Click-target data:
* * *
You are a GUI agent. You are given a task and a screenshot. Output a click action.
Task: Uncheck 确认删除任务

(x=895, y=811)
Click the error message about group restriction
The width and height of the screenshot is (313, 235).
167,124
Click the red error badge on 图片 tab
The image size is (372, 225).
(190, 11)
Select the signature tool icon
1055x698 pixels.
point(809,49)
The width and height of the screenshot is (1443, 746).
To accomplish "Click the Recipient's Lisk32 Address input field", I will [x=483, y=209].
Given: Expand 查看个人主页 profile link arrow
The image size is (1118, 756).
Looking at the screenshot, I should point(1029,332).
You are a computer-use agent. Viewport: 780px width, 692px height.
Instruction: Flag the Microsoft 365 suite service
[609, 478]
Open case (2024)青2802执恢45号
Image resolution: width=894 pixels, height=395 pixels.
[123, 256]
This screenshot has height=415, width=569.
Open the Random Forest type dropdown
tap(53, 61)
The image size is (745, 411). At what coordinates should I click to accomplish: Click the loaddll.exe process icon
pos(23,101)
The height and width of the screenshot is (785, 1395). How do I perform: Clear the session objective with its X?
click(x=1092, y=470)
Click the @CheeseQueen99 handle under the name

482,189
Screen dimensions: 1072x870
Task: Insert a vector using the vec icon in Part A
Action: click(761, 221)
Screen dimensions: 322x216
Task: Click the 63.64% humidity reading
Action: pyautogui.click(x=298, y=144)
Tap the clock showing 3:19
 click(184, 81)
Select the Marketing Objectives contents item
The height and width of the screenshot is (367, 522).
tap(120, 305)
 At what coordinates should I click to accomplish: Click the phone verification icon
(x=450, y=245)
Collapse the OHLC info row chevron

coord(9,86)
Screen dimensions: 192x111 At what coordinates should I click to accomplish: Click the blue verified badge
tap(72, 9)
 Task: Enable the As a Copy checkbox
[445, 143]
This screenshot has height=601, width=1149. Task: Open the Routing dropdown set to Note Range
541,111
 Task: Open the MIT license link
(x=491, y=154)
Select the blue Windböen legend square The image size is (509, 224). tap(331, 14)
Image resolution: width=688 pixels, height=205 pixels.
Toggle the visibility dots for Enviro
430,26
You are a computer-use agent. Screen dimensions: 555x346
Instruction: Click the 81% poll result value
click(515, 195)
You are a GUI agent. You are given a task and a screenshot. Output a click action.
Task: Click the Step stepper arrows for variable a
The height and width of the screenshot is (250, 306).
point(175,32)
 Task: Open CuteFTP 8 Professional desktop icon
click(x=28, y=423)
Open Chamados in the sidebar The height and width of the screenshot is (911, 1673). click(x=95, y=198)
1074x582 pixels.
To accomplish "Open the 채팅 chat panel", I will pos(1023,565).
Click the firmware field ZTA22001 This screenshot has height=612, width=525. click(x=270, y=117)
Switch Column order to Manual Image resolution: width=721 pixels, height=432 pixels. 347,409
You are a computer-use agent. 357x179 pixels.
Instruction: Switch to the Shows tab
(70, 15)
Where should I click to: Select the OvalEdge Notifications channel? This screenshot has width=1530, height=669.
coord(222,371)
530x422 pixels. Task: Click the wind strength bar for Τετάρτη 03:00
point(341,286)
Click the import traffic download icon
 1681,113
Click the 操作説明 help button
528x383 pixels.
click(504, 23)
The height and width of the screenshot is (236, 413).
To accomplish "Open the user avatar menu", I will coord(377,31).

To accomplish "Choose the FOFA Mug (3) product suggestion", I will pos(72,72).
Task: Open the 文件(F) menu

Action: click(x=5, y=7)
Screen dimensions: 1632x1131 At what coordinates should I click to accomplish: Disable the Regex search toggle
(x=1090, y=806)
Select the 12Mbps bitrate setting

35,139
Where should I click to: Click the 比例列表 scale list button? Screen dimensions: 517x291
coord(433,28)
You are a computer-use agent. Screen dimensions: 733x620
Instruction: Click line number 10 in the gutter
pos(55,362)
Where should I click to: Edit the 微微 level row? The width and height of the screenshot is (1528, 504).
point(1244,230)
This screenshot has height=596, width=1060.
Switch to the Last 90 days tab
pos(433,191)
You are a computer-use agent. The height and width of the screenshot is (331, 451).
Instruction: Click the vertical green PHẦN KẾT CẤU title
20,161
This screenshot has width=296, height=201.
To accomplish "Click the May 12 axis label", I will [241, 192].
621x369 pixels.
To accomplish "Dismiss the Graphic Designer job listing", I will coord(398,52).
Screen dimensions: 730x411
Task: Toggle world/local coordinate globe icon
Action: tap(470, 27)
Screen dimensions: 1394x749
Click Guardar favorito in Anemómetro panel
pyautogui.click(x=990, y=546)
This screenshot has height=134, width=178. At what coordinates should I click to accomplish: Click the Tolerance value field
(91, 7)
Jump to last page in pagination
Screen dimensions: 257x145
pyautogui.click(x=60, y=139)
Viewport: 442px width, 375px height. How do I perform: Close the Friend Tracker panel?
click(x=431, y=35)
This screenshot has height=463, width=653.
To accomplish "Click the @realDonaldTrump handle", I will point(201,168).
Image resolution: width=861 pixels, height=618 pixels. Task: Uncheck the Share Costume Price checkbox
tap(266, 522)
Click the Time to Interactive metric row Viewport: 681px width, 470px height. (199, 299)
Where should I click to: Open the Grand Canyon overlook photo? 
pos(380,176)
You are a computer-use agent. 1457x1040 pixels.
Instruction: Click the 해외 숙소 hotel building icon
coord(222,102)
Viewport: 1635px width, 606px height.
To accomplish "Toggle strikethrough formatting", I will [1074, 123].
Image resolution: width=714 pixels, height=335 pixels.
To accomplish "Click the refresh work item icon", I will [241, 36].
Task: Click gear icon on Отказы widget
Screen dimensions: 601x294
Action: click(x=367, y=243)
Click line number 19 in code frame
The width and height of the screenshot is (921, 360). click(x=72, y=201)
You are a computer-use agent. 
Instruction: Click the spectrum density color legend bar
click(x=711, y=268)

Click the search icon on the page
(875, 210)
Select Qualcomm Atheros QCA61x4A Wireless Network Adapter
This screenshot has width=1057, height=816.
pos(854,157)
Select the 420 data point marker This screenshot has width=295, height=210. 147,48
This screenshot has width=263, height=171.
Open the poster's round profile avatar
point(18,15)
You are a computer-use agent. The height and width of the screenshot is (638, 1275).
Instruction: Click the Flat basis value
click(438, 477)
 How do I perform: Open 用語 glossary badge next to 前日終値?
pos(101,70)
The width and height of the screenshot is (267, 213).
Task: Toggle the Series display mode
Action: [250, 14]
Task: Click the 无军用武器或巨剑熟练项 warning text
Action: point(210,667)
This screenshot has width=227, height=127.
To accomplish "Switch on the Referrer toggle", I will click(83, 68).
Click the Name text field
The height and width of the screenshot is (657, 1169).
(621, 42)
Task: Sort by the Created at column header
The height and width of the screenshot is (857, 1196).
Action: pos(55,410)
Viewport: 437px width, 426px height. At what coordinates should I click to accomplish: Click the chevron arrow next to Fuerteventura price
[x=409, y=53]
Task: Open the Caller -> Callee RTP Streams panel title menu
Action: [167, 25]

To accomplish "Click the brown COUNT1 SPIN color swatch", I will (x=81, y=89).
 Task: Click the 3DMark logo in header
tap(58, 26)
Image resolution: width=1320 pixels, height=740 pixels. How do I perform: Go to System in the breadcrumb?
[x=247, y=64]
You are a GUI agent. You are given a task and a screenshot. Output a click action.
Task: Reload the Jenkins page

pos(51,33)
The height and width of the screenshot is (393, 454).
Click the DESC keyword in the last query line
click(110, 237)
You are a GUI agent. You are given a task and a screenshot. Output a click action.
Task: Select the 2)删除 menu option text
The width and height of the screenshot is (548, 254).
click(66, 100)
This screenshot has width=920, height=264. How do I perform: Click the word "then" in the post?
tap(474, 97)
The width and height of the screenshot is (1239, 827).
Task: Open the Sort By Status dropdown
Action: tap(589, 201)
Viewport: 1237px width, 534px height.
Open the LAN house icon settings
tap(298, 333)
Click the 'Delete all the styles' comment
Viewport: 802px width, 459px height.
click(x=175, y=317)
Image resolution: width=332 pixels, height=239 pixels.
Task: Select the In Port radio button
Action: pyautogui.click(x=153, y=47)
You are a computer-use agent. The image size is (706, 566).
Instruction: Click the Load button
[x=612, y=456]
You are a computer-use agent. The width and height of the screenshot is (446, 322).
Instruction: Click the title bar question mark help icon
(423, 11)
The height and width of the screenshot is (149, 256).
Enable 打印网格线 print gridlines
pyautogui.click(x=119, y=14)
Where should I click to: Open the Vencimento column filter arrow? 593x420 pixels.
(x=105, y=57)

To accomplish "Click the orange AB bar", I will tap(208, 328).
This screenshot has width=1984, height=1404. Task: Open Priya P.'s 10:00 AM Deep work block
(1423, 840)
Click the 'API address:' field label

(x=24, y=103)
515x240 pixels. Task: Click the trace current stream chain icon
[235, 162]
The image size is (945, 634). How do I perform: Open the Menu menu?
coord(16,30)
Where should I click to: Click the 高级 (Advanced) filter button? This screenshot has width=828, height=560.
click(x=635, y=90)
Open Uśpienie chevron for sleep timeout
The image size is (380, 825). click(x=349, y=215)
* * *
= GOAL OF THE EXERCISE =
Rewrite the stretch of rows from the start through the line containing "will [x=483, y=209].", substituting "warning message" for "error message" and leaving all else unchanged.

= TASK SOLUTION =
You are a GUI agent. You are given a task and a screenshot. Output a click action.
Task: Uncheck 确认删除任务

(x=895, y=811)
Click the warning message about group restriction
The width and height of the screenshot is (313, 235).
167,124
Click the red error badge on 图片 tab
The image size is (372, 225).
(190, 11)
Select the signature tool icon
1055x698 pixels.
point(809,49)
The width and height of the screenshot is (1443, 746).
To accomplish "Click the Recipient's Lisk32 Address input field", I will [x=483, y=209].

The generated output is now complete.